* [Stored items]
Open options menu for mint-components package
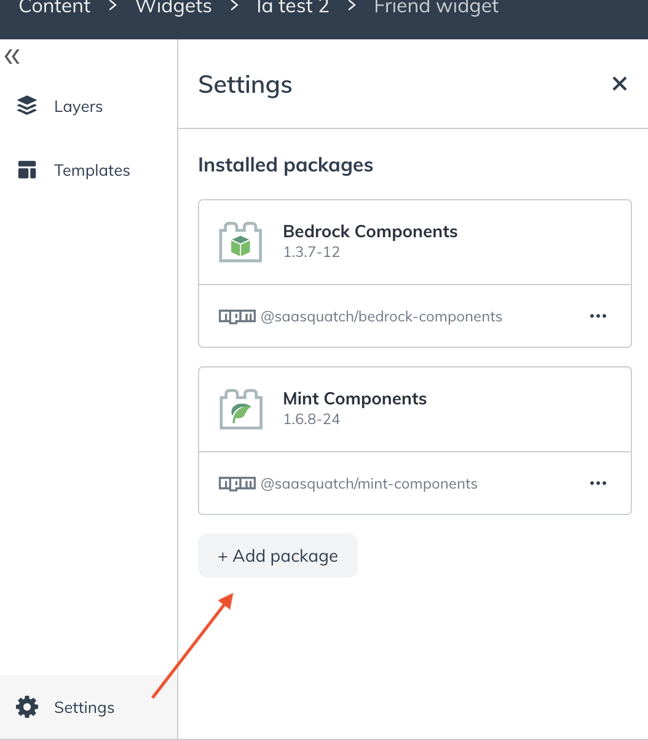The height and width of the screenshot is (740, 648). coord(598,483)
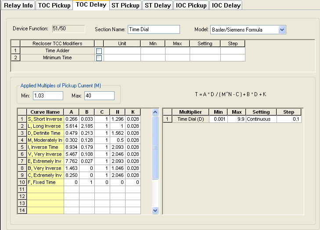Image resolution: width=320 pixels, height=230 pixels.
Task: Click the Curve Name column header
Action: (45, 112)
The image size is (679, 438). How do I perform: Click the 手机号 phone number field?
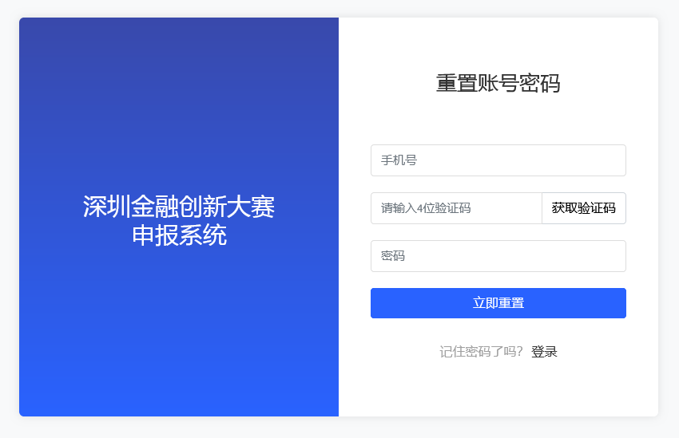coord(498,160)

* [What you will do] This task calls for the lines from the line holding "The image size" through the last line above, restated word for word with both ends included and the pictures dropped.

* [Result of the exercise]
The image size is (679, 438). How do I perform: Click the 手机号 phone number field?
coord(498,160)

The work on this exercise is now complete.